La negación de la presencia de un pueblo originario en el territorio histórico de Palestina ha sido desde el comienzo la obsesión del movimiento nacional judío. Para los primeros colonos, llegados a principios del siglo XX, los palestinos o bien no estaban allí o, cuando estaban, eran considerados forasteros que no deberían haber estado. Una vez que descubrieron – o aceptaron a fuerza de realidad- que los nativos estaban allí, decidieron construir comunidades cerradas y esforzarse por establecer mercados laborales y una economía exclusivista.

Luego de la creación del Estado de Israel en 1948, se le impuso un férreo régimen militar a la minoría palestina, considerada como un elemento potencialmente subversivo. En el eufórico entusiasmo que emergió después de la guerra, los políticos y generales miraban a la comunidad minoritaria como una “quinta columna” y hasta se contemplaba su expulsión forzada.
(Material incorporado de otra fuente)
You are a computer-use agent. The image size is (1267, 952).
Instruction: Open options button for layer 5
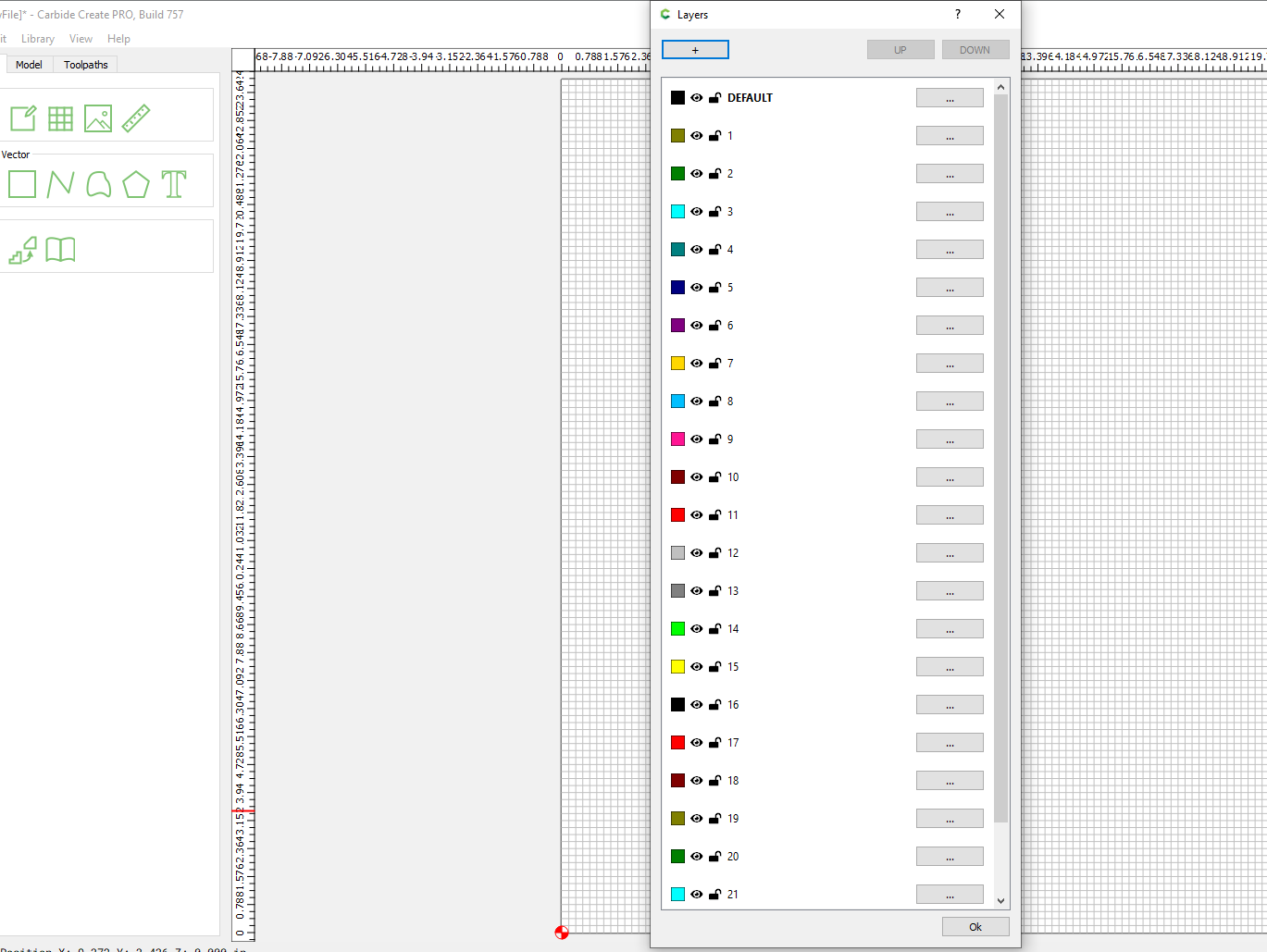(x=950, y=288)
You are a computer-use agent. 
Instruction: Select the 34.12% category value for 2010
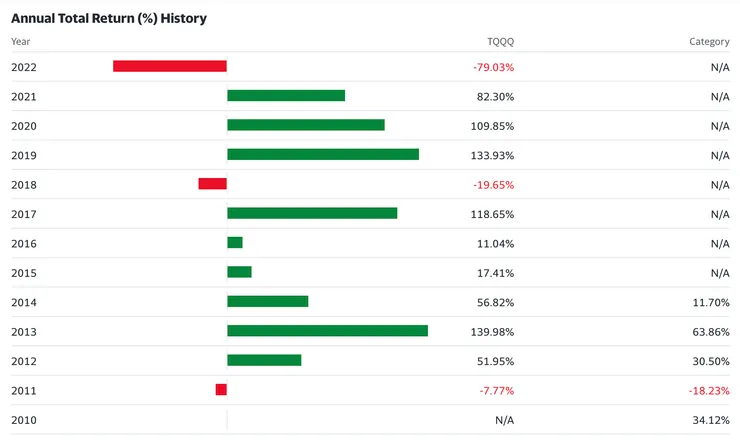click(709, 420)
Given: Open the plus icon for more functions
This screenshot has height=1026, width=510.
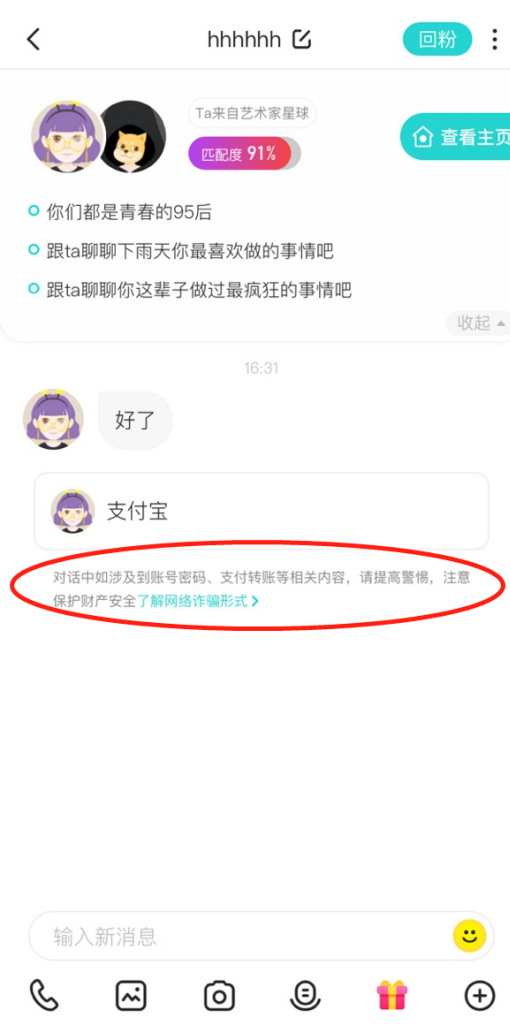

Sin embargo, con el fin de la era de Ben Gurión -Primer Ministro israelí desde 1948 hasta 1963 casi ininterrumpidamente- llegó el cambio.

Ben Gurión era extremadamente paranoico respecto del futuro de la minoría y una vez que hubo desaparecido del escenario político, se abolió la ley militar que se le había impuesto y fue substituida por una matriz más compleja de discriminación, desposesión y colonización. La metáfora de los palestinos como una enfermedad que debía curarse continuó figurando en el discurso oficial durante los años siguientes; se los llamaba “un cáncer en el corazón de la nación”. A nivel institucional se los denominó “no judíos”.

Los sucesivos gobiernos crearon otros medios y categorías –como “presentes ausentes” y “aldeas no reconocidas”- para perpetuar la estrategia de segmentación, dependencia y apropiación. Había además políticas gubernamentales ocultas pero oficiales que salieron a la luz en la década del 70 cuando la prensa israelí dio información sobre un documento secreto conocido como el Memorando Koeing en el que se detallaban las estrategias a desarrollar para la exclusión y marginación de la población palestina.

La continuidad de este tipo de políticas ha hecho que la esfera social, económica y educacional habitada por la minoría sea intencionalmente dependiente, subordinada y marginada al generar pobreza y desempleo. La maquinaria de discriminación ha sido a lo largo de los años sustentada a su vez por una legislación igualmente racista que hace de los palestinos ciudadanos de segunda. Se diría que son ciudadanos del Estado de Israel casi por una casualidad geográfica.

En estos días nos ha llegado la noticia de que Israel se convierte oficialmente en una etnocracia, o en una democracia étnica. La etnicidad y no la ciudadanía será –si no es ya- el determinante principal para la asignación de derecho. La nueva ley vuelve a poner sobre el tapete la contradicción entre la narrativa sionista que busca indigenizar a los judíos -un diputado del Likud le llegó a decir a uno de los representantes palestinos: «Ustedes no estaban aquí antes que nosotros y no se quedarán aquí después que nosotros»- y la presencia de la población palestina.

Los peligros de una política de la raza fueron lúcidamente advertidos por la filósofa judía Hannah Arendt en los años 40, cuando señalaba su ligazón con la política de la muerte. Decía, y sus palabras siguen resonando al día de hoy: “En efecto, políticamente hablando, la raza es – digan lo que digan los eruditos de las facultades científicas e históricas- no el comienzo sino el final de la humanidad; no el origen del pueblo sino su decadencia; no el nacimiento natural del ser humano sino su muerte antinatural”.